WORK INSTRUCTIONS: Copy the rows below verbatim, starting at the line containing "Task: Click the domain search input field" and ending at the line containing "Action: point(545,461)", with both of those lines included.

Items listed in a dataset
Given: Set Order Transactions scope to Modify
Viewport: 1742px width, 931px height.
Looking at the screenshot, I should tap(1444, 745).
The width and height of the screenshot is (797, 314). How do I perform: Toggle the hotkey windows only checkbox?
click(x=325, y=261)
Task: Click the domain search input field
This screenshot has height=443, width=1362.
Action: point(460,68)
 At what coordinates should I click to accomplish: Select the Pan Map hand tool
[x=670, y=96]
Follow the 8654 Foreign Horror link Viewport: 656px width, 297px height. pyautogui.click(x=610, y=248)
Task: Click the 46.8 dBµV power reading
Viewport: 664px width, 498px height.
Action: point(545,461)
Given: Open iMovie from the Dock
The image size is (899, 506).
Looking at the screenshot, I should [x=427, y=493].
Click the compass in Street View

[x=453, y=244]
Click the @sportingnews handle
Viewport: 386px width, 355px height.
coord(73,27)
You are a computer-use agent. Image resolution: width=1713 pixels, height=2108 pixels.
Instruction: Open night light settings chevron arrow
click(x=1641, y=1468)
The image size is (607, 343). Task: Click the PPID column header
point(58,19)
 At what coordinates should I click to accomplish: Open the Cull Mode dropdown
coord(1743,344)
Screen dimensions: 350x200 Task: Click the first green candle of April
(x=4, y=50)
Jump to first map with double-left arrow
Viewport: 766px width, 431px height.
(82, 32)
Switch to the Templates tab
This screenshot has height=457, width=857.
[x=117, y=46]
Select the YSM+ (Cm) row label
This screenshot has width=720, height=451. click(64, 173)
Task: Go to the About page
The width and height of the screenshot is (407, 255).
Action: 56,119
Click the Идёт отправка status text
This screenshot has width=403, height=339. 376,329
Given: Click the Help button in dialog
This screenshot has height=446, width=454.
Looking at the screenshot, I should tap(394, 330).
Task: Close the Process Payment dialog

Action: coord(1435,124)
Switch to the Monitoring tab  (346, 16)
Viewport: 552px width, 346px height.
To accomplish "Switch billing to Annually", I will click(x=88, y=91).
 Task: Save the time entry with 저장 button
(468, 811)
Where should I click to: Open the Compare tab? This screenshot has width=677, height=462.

RESULT:
Task: Click the domain search input field
This screenshot has height=443, width=1362.
Action: point(460,68)
 At what coordinates should I click to accomplish: Select the Pan Map hand tool
[x=670, y=96]
Follow the 8654 Foreign Horror link Viewport: 656px width, 297px height. pyautogui.click(x=610, y=248)
Task: Click the 46.8 dBµV power reading
Viewport: 664px width, 498px height.
Action: point(545,461)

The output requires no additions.